Flavors of Randomness

Implications of the Efficient-Market Hypothesis

Flavors of Randomness

"The baseball announcer has it, of course, conveniently all wrong. Ted Williams is due to hit because he hasn’t hit for seven days. That’s red noise. Ted Williams is hot, he’s sure to hit tomorrow because he’s been hitting for seven days. That’s blue noise. The better description of an efficient market with random movements, which is white noise, is in between.” — Paul Samuelson

The above anecdote was made by economist Paul Samuelson in a 2004 interviewconducted by fellow Nobel Laureate Robert C. Merton for the American Finance Association (AFA).
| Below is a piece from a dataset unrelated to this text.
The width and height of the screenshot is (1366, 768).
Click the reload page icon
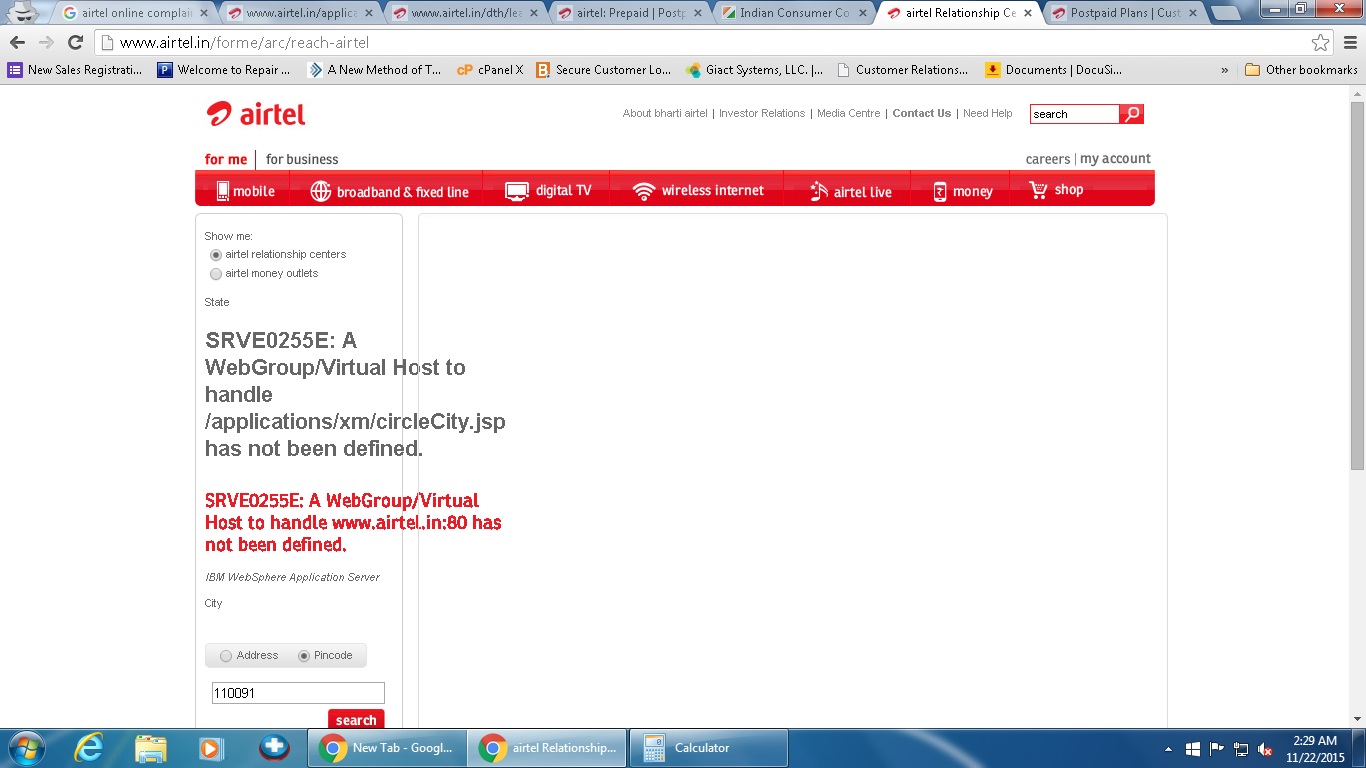75,43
Lauded for his many contributions and often hailed as the ‘last of the great general economists’, the interview regarded one of Samuelson’s main contributions to finance, work on the so-called efficient-market hypothesis(Fema, 1965). This essay relates the implications of that work to the later development of the field of behavioral economics.

The Efficient-Market Hypothesis

The efficient-market hypothesis (EMH) states that asset prices fully reflect all available information in a market. That is, it should in theory be impossible to “beat” an efficient market consistently on a risk-adjusted basis. Given the ability to profit from private information, the conjecture assumes that rational investors are motivated to act by buying or selling an asset. In doing so, they reveal the implications of their analysis (of their private information), and so contribute to increasingly efficient market prices. In the competitive limit, market prices will therefor reflect all available information (both public and private) and prices will only change in response to new information. What one is left with, is the noise of investors’ decisions in unfounded information — which is considered to behave essentially randomly (see “Brownian Motion in Financial Markets”).
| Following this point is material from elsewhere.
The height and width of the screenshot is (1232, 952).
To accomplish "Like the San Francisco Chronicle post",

What Samuelson’s anecdote above and the efficient-market hypothesis (EMH) hence spells out is essentially a taxonomy of human interpretations of what may statistically be interpreted as random events. Events such as the usefulness of a price trend in predicting the future value of a stock or the dependence of a future base hit on a history of striking out or hitting streaks. His point is that people’s interpretations vary wildly, and that it goes against human nature to imply randomness by default, which in turn leads to fallacious expectations.

History

Prior to its popularization in the mid-1960, the roots of the efficient market hypothesis (EMH) can be traced back to Louis Bachelier’s 1900 doctoral dissertation Théorie de la spéculation (“The Theory of Speculation”). Bachelier was the first to use the theory of Brownian motion to describe stock and option market fluctuations as essentially random movements. His advisor at the University of Paris was Henri Poincaré and he successfully defended his thesis in 1900.

Left: Louis Jean-Baptiste Alphonse Bachelier at the age of 20 in 1890. Right: Bachelier’s doctoral dissertation Théorie de la spéculation (1900).
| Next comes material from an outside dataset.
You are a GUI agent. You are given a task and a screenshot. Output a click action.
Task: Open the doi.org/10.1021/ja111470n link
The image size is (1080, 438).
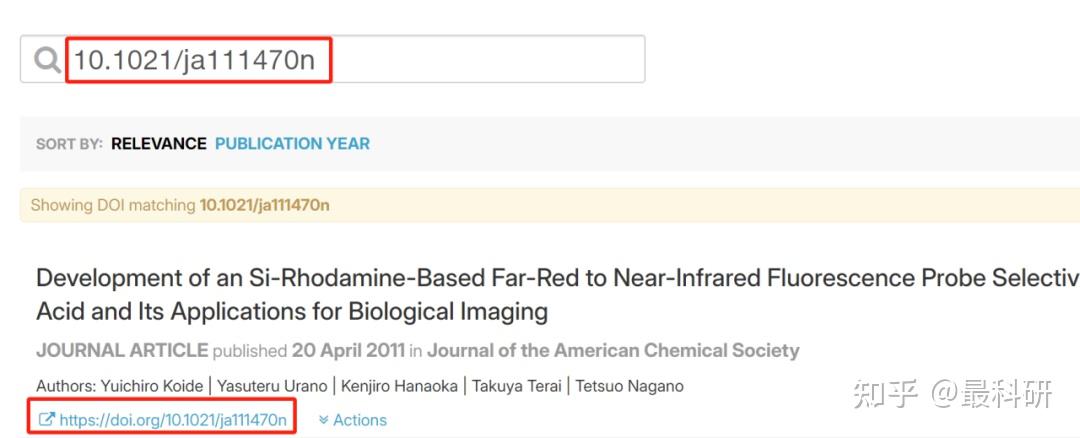[x=173, y=420]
The key insight of Bachalier’s dissertation was the realization that if asset prices in the short term show an identifiable pattern, speculators will find this pattern and exploit it, thereby eliminating it. He argued, essentially, that as soon as the price of a stock or option begins behaving according to a predictable pattern, that pattern will disappear as speculators find and exploit it. The notes from Bachelier’s thesis defense committee, co-signed by Poincaré, describe the thesis in the following way:

One could imagine combinations of prices on which one could bet with certainty. The author cites some examples. It is clear that such combinations are never produced, or that if they are produced they will not persist. The buyer believes in a probable rise, without which he would not buy, but if he buys, there is someone who sells to him and this seller believes a fall to be probable. From this it follows that the market taken as a whole considers the mathematical expectation of all transactions and all combinations of transactions to be null.

Now considered the quintessential pioneering work in financial mathematics, the work was largely forgotten until being rediscovered in 1956 by Leonard Savageand put to the attention of Paul Samuelson, who arranged to have it translated by his colleague Paul Cootner. Samuelson used it to further develop Bachelier’s ideas and in 1965 publish two now momentous papers in finance: Proof That Properly Anticipated Prices Fluctuate Randomly (Samuelson, 1965a) and Rational Theory of Warrant Pricing (Samuelson, 1965b), both in Industrial Management Review. There, he proposed a model of option pricing closely related to the key thesis in Bachelier’s work, citing his influence.

Left: Paul Samuelson (Photo: Life Magazine). Right: Samuelson (1965a)

A Random Walk Down Wall Street

Bachalier’s thesis argument is that asset prices are best modeled as a stochastic process, more specifically according to the theory of Brownian motion. A closely related idea, the random walk hypothesis, states that prices in an organizedmarket evolve at random, in the sense that ‘the expected value of their change is zero but the actual value may turn out to be positive or negative’. The term “Random Walk Hypothesis” was popularized by Burton Malkiel’s 1973 book A Random Walk Down Wall Street in which the author argues that because asset prices exhibit signs of random walk, investors cannot outperform market averages:

Famously, students were given a hypothetical stock that was initially worth fifty dollars. The closing stock price for each day was determined by a coin flip. If the result was heads, the price would close a half point higher, but if the result was tails, it would close a half point lower. — Malkiel (1973)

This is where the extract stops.